母が教えてくれた老後の教訓かも
「1週間ほどして、弟から『これから救急病院に連れていく』という連絡が入ったんです。トイレで出血したらしく、本人も腹痛で苦しんでいるというので、慌てて駆けつけました」
そのときカズコさんの頭をよぎったのは、万が一入院ともなると、そのまま寝たきりになってしまうんじゃないかということ。そもそも、コロナ禍で医療が逼迫しているときに診察してもらえるのか。
「心配と不安が押し寄せてきて、私のほうがパニック状態でした」
幸い、すぐに診察してもらえたが、診断の結果は「閉塞性大腸炎」。脱水により血流が悪くなったことが原因で動脈硬化が起こり、腸管が腫れて出血したのだった。即入院となったが、絶食して抗炎症剤の点滴が投与されると出血はすぐに止まり、5日間の入院ですんだ。
入院中は、感染対策のため家族であっても病室に入れない。そのかわり、ミエさんが点滴スタンドを押しながら面会室まで機嫌よく歩いてくる。その姿を見て、寝たきりは杞憂に終わった。カズコさんたちがほっとしたのは言うまでもない。
「重湯から始めて普通食に戻すまで10日ほどかかりましたけど、この程度ですんでよかった。
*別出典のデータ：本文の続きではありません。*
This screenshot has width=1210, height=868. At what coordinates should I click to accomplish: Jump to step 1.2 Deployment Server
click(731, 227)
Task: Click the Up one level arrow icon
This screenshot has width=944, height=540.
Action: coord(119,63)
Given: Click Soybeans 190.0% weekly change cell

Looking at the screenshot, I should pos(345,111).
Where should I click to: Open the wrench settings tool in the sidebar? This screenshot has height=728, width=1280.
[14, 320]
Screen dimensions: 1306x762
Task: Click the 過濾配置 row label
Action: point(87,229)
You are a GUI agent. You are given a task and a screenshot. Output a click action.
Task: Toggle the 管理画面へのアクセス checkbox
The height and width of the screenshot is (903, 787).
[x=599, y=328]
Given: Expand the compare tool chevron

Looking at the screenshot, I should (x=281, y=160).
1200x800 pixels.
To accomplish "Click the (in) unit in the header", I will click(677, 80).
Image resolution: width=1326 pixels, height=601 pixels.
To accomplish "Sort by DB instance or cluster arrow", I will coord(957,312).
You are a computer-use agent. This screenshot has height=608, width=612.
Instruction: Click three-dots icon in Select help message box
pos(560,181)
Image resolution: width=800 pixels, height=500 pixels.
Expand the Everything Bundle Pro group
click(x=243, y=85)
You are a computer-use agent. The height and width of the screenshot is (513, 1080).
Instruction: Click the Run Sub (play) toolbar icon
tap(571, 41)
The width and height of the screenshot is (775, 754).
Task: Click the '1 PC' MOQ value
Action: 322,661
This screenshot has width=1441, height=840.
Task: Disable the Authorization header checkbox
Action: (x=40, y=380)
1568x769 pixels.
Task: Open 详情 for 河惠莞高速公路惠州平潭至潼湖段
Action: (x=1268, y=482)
医師からは、『これからはしっかり食事と水分を摂ってください』と言われて、母も素直に聞いていました」
日課だった夕方2時間の草むしりも、今はやめているそうだ。
「出血がなかったら、暑さのせいと放置して、さらに大ごとになってしまっていたかも」とカズコさんは振り返る。もし脳や心臓で動脈硬化が起こったら、命にかかわる事態になっていただろう。
「私ももうすぐ70代ですから、今回のことをきっかけに考えさせられました。ただの不調と思いこんだり、体力を過信したりすることは禁物ですね」
母が身をもって教えてくれた老後の教訓かもしれない、とカズコさんはうなずいていた。